Data Protection Flashcards
(24 cards)
What is Data Protection?
Safeguarding information from corruption, compromise, or loss.
List the types of Data Classifications.
- Sensitive
- Confidential
- Public
- Restricted
- Private
- Critical
Who are the Data Owners?
Individuals responsible for maintaining confidentiality, integrity, availability, and privacy of information assets.
What are the states of Data?
- Data at rest
- Data in transit
- Data in use
What is Data Sovereignty?
Information subject to laws and governance structures within the nation it is collected.
Name two methods of securing data.
- Geographic Restrictions
- Encryption
What is Data Loss Prevention (DLP)?
Strategy to prevent sensitive information from leaving an organization.
What is the importance of Data Classification?
- Helps allocate appropriate protection resources
- Prevents over-classification to avoid excessive costs
- Requires proper policies to identify and classify data accurately
Define Sensitive Data.
Information that, if accessed by unauthorized persons, can result in the loss of security or competitive advantage for a company.

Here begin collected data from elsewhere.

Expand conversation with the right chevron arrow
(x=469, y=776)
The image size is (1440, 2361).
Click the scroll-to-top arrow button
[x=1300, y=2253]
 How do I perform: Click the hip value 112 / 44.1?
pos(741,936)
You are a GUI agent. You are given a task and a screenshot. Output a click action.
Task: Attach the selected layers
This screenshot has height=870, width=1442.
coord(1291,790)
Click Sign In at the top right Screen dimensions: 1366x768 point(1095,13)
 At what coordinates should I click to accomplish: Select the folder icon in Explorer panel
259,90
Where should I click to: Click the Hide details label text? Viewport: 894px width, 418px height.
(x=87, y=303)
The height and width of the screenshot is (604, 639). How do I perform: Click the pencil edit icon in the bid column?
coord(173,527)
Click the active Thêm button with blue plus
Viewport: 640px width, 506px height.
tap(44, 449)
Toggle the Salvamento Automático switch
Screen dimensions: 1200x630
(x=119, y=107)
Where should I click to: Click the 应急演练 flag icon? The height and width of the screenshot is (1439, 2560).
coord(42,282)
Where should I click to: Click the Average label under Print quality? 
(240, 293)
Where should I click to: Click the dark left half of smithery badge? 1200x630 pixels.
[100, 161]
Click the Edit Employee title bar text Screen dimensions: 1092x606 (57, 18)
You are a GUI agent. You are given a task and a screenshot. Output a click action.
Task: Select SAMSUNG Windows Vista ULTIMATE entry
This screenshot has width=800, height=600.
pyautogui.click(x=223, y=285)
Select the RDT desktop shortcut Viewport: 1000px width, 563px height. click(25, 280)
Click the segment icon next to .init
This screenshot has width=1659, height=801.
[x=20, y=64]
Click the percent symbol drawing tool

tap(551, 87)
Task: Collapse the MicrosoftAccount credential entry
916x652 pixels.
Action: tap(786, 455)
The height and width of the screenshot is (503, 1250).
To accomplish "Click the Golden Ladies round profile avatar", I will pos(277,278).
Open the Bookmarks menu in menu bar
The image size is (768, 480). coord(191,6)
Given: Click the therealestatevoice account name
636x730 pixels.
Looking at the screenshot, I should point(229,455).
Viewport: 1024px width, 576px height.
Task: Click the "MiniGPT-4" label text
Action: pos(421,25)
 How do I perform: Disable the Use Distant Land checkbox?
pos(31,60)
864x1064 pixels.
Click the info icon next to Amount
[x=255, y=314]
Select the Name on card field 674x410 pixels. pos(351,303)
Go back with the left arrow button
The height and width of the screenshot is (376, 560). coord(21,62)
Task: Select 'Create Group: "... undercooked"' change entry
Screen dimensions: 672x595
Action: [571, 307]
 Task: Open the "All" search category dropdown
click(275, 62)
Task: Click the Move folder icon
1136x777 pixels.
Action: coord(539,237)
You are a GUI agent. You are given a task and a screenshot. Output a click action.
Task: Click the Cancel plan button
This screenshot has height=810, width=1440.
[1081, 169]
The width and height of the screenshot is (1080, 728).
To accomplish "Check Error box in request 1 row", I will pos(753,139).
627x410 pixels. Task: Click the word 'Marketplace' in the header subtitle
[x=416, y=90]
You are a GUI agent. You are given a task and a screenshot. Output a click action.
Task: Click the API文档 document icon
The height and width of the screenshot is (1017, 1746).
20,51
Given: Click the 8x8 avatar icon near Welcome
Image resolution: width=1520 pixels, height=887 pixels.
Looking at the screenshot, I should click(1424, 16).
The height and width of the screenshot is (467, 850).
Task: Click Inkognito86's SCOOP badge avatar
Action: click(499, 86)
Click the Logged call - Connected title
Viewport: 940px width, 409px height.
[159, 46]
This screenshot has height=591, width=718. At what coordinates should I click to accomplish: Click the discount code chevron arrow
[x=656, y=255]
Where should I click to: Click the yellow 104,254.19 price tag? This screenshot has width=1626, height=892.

What are the Government Classification Levels?
- Unclassified
- Sensitive but Unclassified
- Confidential
- Secret
- Top Secret
What is the role of a Data Steward?
Focuses on data quality and metadata, ensuring data is appropriately labeled and classified.
Fill in the blank: Data at rest refers to data that is ______.
stored in databases, file systems, or storage systems, not actively moving.
What encryption methods are used for Data at Rest?
- Full Disk Encryption (FDE)
- Partition Encryption
- File Encryption
- Volume Encryption
- Database Encryption
- Record Encryption
What are Transport Encryption Methods for Data in Transit?
- SSL (Secure Sockets Layer)
- TLS (Transport Layer Security)
- VPN (Virtual Private Network)
- IPSec (Internet Protocol Security)
What is meant by Data in Use?
Data actively being created, retrieved, updated, or deleted.
Define Regulated Data.
Controlled by laws, regulations, or industry standards.
What is Personal Identification Information (PII)?
Information used to identify an individual, such as names and social security numbers.
What is the purpose of Tokenization?
Replace sensitive data with non-sensitive tokens, while storing original data securely.
True or False: Data Sovereignty laws require data storage and processing within national borders.
True.
What are the types of Data Loss Prevention (DLP) Systems?
- Endpoint DLP System
- Network DLP System
- Storage DLP System
- Cloud-Based DLP System
What is the role of a Privacy Officer?
Oversees privacy-related data, ensuring compliance with legal and regulatory frameworks.
What does Encryption do?
Transforms plaintext into ciphertext using algorithms and keys.
What is Masking in data security?
Replace some or all data with placeholders, partially retaining metadata for analysis.
What does Segmentation accomplish in network security?
Divides network into separate segments with unique security controls to prevent lateral movement.